Twenty-two bounding-surface locations were examined and described. From these field examinations, it was determined that what has been referred to as a surface has a third dimension and varies from a true two-dimensional plane at the tops of the clinoforms to a planar body with increasing thickness in a down-depositional dip direction. Most of the examined bounding surfaces contained two common lithologic elements: (1) finer-grained, poorer cemented, and less resistant lithology than the overlying and underlying units, and (2) laminations of carbonaceous material which are consistently poorly cemented and become planes of weakness which are expressed in the recessive outcrops of the bounding surfaces. Most of the bedding in the bounding surfaces was horizontal to slightly irregular. On occasion clearly recognizable wave-ripple laminations were found along with some flaser bedding. Often some portion of the bounding surface contained gypsum veinlets.

Bounding surfaces found associated with a proximal-to-proximal lithofacies contact were generally somewhat thinner than those associated with a medial-to-medial lithofacies contact. Lithologically, the contact in the proximal lithofacies was sandier and thinner, but where the bounding surface was fairly thick (>0.30 ft) it showed an increase in finer-grained rocks.
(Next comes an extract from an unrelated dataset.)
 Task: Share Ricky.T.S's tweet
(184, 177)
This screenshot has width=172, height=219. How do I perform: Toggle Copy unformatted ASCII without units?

The amount of silt and shale within the bounding surface is related more to the thickness of the surface than the over- and underlying lithofacies designations.

Reservoir Modeling

During the quarter work, focused on two- and three-dimensional, fluid-flow modeling. Input parameters for both fluid and rock properties have been finalized for a plausible set of reservoir conditions. Simulations are being made to explore the way that outcrop-based data might be used to improve predictive simulations that, in turn, are needed to plan reservoir development. The location and size of the two- and three-dimensional simulation domains are shown in Figs. 1 and 5. All flow simulations are run using the TETRAD black oil simulator.

The vertical, two-dimensional model domains (Fig. 5A) capture important elements of the transition from proximal to distal fluvial-deltaic lithofacies exposed along Highway I-70 in the Ivie Creek case-study area. In particular, these model domains enable one to explore how clinoform geometry and the inferred properties of the intervening bounding layers might influence the flow of oil and water at the interwell scale. Detailed geological mapping and the results of outcrop-based permeability testing provide a foundation for assigning petrophysical properties within the model domains.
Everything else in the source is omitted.